Ook het dak van het nieuwe gebouw is toegankelijk voor bezoekers. Vanaf het dak en vanuit het museum hebben bezoekers kilometers ver uitzicht over de Waddenzee en het IJsselmeer.
Voordelen
Minister Van Nieuwenhuizen somt tijdens de openingsbijeenkomst een aantal voordelen van de Afsluitdijk op. „Door de aanleg van de dijk is het IJsselmeer ontstaan. Een derde van de Nederlandse bevolking krijgt hier drinkwater uit. Er komen jaarlijks veel bezoekers uit het buitenland op de Afsluitdijk om te kijken naar onze waterwerken. Nederland is een gidsland op het gebied van kustverdediging.” Ze wijst op de Watersnood van 1953. Destijds braken geen dijken rond het IJsselmeer door, omdat ze beschermd lagen achter de Afsluitdijk. „Op 1 februari 1953 heeft de Afsluitdijk zichzelf terugverdiend. Zonder deze dijk en zonder de deltawerken zouden Zwolle en Breda kuststeden zijn.”

(Opgeslagen gegevens)
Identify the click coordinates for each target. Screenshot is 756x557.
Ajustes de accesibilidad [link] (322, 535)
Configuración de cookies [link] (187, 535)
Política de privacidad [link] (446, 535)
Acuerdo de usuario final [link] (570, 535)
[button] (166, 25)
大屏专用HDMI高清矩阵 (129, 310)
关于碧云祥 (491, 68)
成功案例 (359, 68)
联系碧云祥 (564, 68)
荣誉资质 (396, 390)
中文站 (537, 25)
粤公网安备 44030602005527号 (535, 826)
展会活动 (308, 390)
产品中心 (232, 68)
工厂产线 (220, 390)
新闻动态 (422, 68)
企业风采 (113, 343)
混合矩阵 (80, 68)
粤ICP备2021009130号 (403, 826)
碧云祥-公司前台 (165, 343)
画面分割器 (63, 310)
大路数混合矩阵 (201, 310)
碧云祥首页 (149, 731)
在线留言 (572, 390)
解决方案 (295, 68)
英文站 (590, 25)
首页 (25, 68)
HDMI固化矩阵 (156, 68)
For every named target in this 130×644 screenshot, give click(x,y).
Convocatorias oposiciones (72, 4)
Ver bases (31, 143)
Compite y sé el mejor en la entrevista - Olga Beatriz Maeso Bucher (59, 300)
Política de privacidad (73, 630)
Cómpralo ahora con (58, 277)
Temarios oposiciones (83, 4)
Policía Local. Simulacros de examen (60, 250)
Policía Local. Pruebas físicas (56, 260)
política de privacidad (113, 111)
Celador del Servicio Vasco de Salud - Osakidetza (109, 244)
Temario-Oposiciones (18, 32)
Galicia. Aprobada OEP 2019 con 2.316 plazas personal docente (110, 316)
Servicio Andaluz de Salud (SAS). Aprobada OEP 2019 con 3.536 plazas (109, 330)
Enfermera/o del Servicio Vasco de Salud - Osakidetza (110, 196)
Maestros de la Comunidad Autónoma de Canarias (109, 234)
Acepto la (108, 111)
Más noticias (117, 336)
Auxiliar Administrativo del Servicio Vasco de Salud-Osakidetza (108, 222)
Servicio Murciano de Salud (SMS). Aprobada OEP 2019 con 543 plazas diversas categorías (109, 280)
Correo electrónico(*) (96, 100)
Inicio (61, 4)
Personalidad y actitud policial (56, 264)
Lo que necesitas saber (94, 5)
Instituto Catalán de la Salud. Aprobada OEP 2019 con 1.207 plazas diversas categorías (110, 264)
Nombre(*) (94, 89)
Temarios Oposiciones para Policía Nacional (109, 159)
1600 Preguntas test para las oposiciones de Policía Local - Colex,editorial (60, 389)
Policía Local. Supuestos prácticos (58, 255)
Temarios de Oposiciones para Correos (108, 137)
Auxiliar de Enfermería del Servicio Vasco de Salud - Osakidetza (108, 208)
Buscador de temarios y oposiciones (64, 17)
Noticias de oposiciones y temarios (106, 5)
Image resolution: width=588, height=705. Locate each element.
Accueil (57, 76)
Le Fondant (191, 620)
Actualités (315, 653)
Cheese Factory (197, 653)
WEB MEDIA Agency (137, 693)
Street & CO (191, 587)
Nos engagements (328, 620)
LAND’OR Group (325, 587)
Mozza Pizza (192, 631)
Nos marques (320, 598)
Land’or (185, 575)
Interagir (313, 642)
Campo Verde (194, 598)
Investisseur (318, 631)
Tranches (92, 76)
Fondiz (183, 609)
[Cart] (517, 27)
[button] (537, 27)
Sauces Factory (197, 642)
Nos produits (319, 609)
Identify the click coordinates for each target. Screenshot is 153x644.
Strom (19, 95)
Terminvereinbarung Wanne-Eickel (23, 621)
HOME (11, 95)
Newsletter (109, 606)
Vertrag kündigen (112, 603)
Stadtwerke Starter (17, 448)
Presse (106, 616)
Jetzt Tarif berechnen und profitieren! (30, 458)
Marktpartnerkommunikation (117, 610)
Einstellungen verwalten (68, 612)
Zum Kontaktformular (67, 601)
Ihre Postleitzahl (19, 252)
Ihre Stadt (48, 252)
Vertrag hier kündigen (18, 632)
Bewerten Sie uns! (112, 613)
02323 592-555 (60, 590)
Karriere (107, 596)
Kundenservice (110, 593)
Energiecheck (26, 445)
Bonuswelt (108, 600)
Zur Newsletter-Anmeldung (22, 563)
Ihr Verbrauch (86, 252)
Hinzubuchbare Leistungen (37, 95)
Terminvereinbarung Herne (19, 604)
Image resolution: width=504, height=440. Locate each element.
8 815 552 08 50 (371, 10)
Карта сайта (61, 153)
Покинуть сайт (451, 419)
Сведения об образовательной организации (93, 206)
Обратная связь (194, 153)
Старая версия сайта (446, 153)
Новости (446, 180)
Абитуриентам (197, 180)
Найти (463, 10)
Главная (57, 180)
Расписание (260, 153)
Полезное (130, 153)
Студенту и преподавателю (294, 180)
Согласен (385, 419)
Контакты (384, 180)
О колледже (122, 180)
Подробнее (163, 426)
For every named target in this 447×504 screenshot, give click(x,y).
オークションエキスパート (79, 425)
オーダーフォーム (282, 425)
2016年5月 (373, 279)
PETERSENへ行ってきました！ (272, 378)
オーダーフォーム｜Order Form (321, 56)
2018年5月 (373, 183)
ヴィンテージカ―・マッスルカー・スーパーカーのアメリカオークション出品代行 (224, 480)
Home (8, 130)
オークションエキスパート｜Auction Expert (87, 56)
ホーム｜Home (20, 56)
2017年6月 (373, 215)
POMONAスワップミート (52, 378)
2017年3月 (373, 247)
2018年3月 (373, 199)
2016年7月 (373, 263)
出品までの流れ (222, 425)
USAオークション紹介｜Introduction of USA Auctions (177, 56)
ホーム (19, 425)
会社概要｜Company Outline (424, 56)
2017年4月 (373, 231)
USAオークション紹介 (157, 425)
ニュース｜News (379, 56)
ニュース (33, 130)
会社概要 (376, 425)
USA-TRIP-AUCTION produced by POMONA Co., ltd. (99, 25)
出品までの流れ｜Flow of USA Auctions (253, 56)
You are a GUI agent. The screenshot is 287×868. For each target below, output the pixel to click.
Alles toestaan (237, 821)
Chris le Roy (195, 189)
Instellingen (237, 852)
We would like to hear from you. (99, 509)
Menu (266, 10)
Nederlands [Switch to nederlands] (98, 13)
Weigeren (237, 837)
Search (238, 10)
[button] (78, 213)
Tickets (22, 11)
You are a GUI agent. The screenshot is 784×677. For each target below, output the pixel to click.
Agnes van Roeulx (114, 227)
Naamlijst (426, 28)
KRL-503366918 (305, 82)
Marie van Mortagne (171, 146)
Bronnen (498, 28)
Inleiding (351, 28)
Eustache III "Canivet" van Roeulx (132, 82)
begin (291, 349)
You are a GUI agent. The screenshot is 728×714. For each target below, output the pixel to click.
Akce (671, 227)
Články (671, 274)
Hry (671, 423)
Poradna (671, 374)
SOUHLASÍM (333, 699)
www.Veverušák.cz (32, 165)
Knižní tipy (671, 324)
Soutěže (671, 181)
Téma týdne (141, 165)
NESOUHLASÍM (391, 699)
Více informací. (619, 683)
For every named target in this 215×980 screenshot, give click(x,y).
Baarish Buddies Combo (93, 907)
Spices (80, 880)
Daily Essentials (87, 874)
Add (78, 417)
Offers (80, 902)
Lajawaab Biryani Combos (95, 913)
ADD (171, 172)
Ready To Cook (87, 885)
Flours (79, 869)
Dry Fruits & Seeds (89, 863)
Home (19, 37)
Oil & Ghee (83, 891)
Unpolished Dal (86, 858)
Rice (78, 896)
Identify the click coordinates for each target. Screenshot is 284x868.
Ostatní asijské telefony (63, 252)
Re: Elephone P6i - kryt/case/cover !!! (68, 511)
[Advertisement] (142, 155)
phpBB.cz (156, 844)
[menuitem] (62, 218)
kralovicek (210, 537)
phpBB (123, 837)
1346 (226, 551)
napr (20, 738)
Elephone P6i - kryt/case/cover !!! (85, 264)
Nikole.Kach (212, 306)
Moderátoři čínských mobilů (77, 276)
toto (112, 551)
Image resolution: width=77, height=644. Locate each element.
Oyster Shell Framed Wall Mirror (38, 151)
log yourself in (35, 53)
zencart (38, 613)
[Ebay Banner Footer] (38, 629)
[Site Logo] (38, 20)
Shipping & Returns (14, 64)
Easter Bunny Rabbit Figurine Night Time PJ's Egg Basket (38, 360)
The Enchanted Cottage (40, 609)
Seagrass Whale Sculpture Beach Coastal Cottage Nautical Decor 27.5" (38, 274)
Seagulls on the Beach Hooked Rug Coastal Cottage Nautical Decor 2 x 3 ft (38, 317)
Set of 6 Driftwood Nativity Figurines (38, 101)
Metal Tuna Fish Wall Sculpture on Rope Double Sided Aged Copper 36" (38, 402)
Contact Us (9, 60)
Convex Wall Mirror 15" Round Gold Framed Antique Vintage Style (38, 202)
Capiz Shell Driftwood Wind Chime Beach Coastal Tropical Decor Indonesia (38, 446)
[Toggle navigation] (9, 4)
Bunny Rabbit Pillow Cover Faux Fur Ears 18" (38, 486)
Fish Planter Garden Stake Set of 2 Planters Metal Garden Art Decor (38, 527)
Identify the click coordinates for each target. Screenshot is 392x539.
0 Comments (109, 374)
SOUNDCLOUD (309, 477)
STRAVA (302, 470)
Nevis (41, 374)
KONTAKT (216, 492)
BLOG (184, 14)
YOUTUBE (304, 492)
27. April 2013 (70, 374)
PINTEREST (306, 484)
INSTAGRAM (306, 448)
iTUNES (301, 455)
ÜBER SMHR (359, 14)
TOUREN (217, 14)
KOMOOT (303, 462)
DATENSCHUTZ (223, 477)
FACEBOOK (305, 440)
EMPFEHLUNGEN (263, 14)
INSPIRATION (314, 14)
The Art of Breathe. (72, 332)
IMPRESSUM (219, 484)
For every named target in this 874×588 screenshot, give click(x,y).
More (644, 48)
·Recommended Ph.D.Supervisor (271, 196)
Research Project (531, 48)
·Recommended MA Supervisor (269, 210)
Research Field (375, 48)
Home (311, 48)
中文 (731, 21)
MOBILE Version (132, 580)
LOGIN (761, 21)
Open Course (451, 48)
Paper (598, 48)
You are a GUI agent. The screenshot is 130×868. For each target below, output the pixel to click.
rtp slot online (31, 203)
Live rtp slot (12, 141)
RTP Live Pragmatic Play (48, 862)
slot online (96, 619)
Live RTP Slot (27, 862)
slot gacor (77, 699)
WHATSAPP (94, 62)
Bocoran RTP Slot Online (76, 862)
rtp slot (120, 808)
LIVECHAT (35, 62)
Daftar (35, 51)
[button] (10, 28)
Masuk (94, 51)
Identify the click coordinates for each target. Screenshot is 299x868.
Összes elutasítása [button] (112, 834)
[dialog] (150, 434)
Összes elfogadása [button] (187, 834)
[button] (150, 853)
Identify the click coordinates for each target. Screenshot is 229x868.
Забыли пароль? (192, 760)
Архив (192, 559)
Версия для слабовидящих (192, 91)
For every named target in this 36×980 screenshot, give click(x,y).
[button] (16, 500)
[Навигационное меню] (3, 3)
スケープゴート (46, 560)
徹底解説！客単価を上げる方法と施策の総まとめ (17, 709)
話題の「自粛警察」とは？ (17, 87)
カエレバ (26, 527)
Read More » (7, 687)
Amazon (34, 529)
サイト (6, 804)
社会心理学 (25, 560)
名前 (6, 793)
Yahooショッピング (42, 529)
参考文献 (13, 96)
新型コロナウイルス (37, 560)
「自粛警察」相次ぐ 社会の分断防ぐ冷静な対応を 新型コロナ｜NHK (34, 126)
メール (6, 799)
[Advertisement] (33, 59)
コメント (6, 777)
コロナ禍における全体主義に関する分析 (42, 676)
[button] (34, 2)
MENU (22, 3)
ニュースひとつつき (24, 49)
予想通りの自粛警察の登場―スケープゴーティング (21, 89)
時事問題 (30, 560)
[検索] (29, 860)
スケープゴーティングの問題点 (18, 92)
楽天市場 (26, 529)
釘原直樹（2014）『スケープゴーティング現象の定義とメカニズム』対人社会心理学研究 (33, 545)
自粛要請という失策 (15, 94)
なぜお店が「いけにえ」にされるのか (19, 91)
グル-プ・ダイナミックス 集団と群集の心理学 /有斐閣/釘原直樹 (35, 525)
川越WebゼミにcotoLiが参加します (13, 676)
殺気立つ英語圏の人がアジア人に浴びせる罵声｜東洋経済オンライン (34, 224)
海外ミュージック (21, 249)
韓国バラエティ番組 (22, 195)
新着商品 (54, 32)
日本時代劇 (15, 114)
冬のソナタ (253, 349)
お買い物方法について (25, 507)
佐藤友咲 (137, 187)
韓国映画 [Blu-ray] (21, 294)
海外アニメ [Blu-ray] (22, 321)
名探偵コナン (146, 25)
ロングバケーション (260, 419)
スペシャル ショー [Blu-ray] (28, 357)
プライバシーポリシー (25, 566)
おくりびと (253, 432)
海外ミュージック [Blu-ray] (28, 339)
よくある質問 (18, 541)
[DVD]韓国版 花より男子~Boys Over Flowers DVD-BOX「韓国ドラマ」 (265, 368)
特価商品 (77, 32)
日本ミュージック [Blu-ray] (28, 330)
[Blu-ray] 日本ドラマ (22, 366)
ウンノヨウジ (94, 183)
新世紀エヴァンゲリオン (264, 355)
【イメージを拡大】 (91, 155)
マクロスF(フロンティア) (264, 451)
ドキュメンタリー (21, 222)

* _Opdrachten_
A. Noem alle aardrijkskundige namen van wateren, steden en landen die in de tekst over de Afsluitdijk voorkomen.
B. Welk deel van de Nederlandse bevolking krijgt volgens de tekst over de Afsluitdijk drinkwater uit het IJsselmeer?
C. Schrijf het stuk uit de tekst over de Afsluitdijk letterlijk over, beginnend bij "Ook het dak" en eindigend bij "en het IJsselmeer.".

* _Uitgewerkte opdrachten_
A. Waddenzee, IJsselmeer, Nederland, Zwolle, Breda

B. Een derde van de Nederlandse bevolking.

C.
Ook het dak van het nieuwe gebouw is toegankelijk voor bezoekers. Vanaf het dak en vanuit het museum hebben bezoekers kilometers ver uitzicht over de Waddenzee en het IJsselmeer.